Thursday, November 17, 2011

Living & Enjoying

My mood has been rather relaxed this month and I kind of like it. I don't know if it's the meds or what but I'm in the "live day to day" mode and I'm enjoying it to the fullest. I like to plan things, I like to plan life, I like to plan my weekend, my week and although I've been trying to plan some season gatherings with friends and what not, I've kind of just been doing my own thing. It's been nice not worrying about small details to my day to day life. I haven't been doing much but hanging around the house, Christmas shopping, doing things I enjoy etc...

I've been asked to do a lot of fun things with different people and sometimes I take them up on their offers and sometimes I don't. Sometimes I don't have the answer as to why I'm in a funk. Sometimes I like just being alone, not worrying about anyone besides me. Sometimes I want to ask those people, "why don't you know what's going on in my life? You assume I just don't want to hang out but you have no idea what I've really been going through because you don't ask." People deal with things differently. I'm sorry if I don't get excited to go out and party like a rockstar right now. I'm just not in that mode. I'm in a different spot in life. That's ok with me.

Why do people feel weird asking what's going on Jake & I's life? This is our life. We are dealing with it the only way we know how. We don't need the pitty parties, we don't need the constant attention, we don't need anyone to ask on a daily basis but sometimes it's nice to get a random text from someone close to us, family or friends that says..."Hey how's everything? How are your shots? How are you feeling? Do you need anything? What's next?" Instead it's like it's some big secret that I have FERTILITY issues. It's not a secret. It's part of my life and we are dealing the best way we know how.

You don't know how it feels somedays if you've never been through it but it's tough. Dealing with it and dwelling on it are two different things. I'll admit I have dwelled on the subject a few times. It's hard not to somedays. It's not always the subject of my conversations but it's ALWAYS in the back of my mind. What's next? What do I do from here? How much is this process going to cost me? What does 2012 have in store for us? Can I do it emotionally? These questions are constant reminders that life just isn't normal right now.

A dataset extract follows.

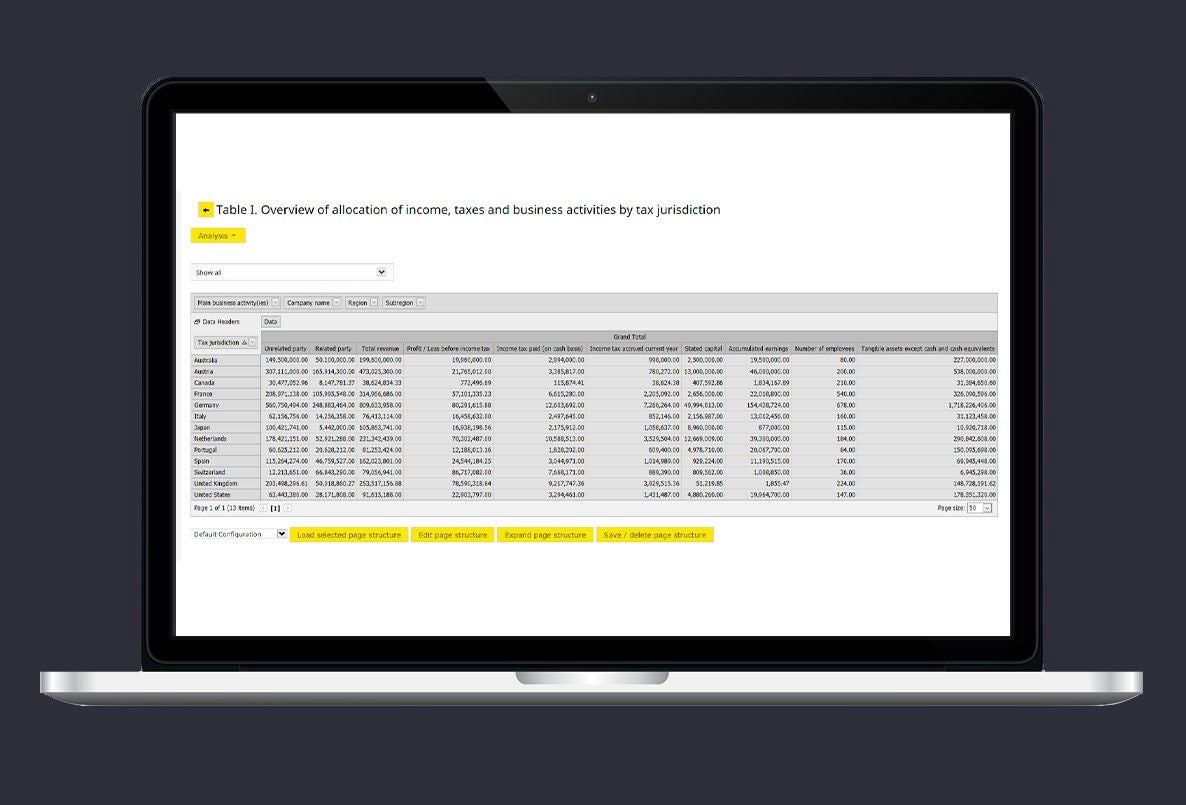Click Load selected page structure
This screenshot has width=1186, height=805.
pos(349,535)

Thank God for Jake. He's my rock. My best friend. He's become one of the very few I know I can count on. One of the very few who actually really cares what's going on my life. I'm thankful for my family and friends but I don't really know what I would do without Jake. He's amazing! There's my ramble for the day.

I guess I have mixed emotions about people's intentions. I know people mean well but show it once in a while. It's not a secret. This is our life. This is the way we are living for the time being. Is it a constant subject around our house? No! We live normally, we eat dinner together EVERY NIGHT at the dinner table just the two of us and talk about our day. We laugh, we have fun, we go out. It's not a constant subject but it's always there. It won't go away and so for now this is what we are going through. I'm not my spunky, crazy, loud self because I'm going through life changing stuff. Big deal. I'm still me. I'm still here. I'm happy, I know this is all for a purpose, I know good things will come out of this. It's all ok.

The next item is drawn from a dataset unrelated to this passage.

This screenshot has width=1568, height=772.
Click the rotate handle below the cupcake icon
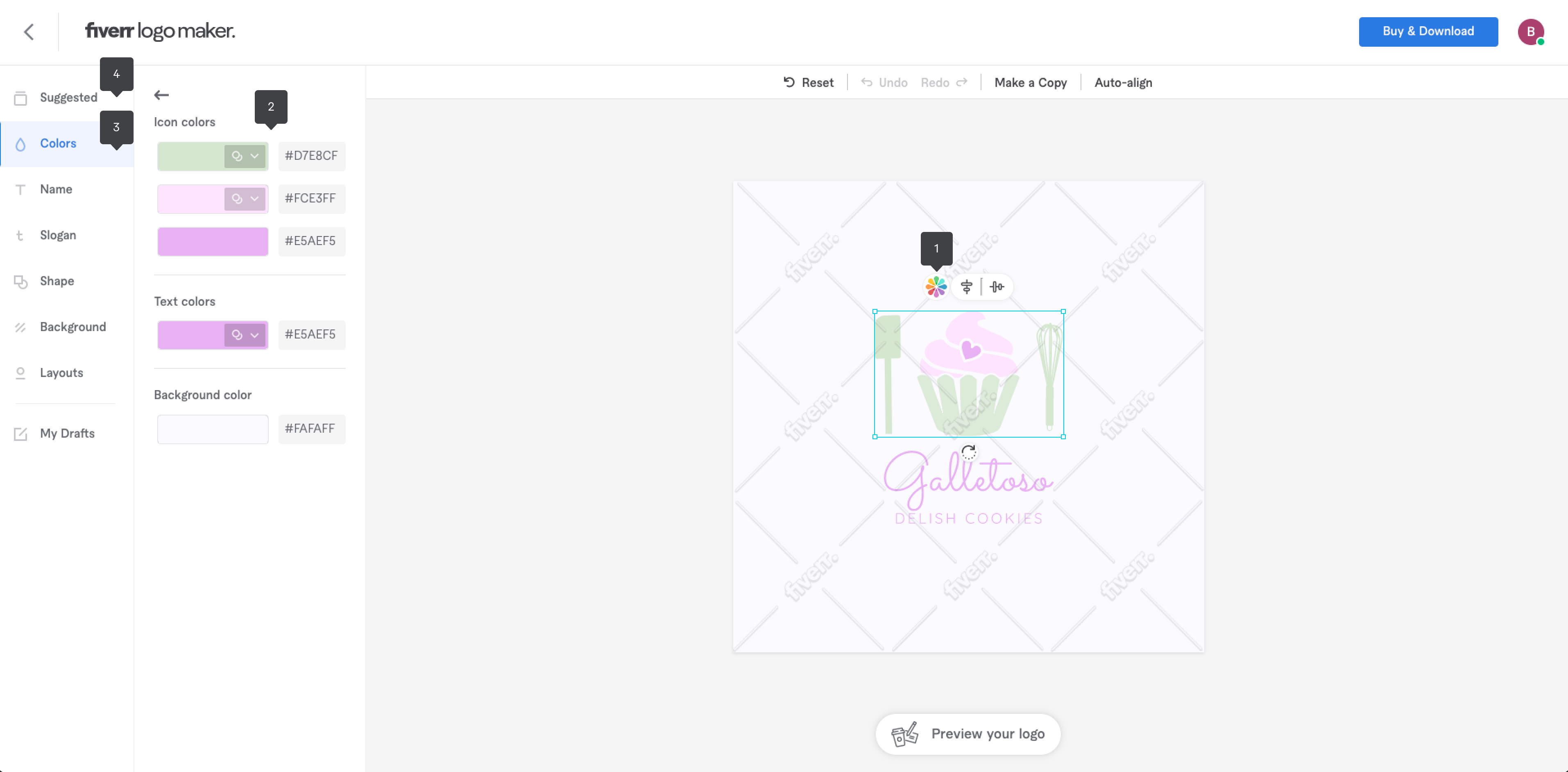click(968, 452)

I like having that attitude. It makes my life easier that's for sure. I like living the day to day and not planning 6 months in advance. This is our life and for now I'm content with what it is....because at the end of the day, it really is just what it is.  

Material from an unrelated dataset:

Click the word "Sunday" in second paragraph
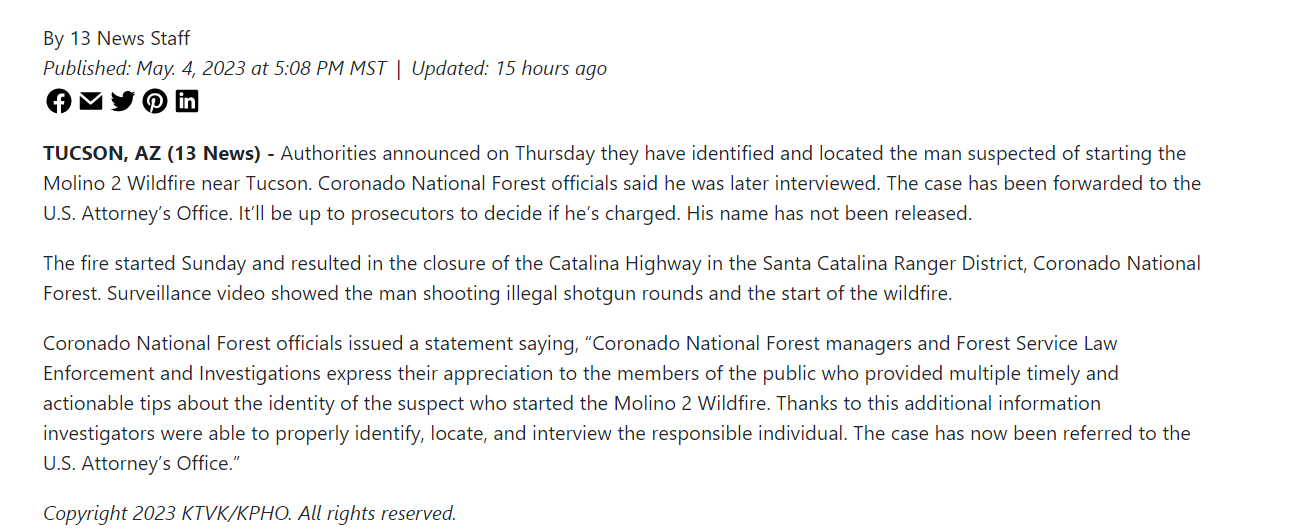This screenshot has height=531, width=1291. point(212,264)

PS-This week I'm so, so, soooo thankful for my insurance. These awesome shots I get monthly are well over $1,200 a month. For 6 months worth that's $7,200. Whoa! Granted I wouldn't have to pay that BUT I would have to pay a portion. Since I had my surgery I reached my deductible and my shots are basically FREE to me. I don't have to pay a dime. Well I guess I'm paying my hospital bill but it's so minimal that I can't complain at all really. I'm so blessed to have an amazing job with great benefits. So blessed!!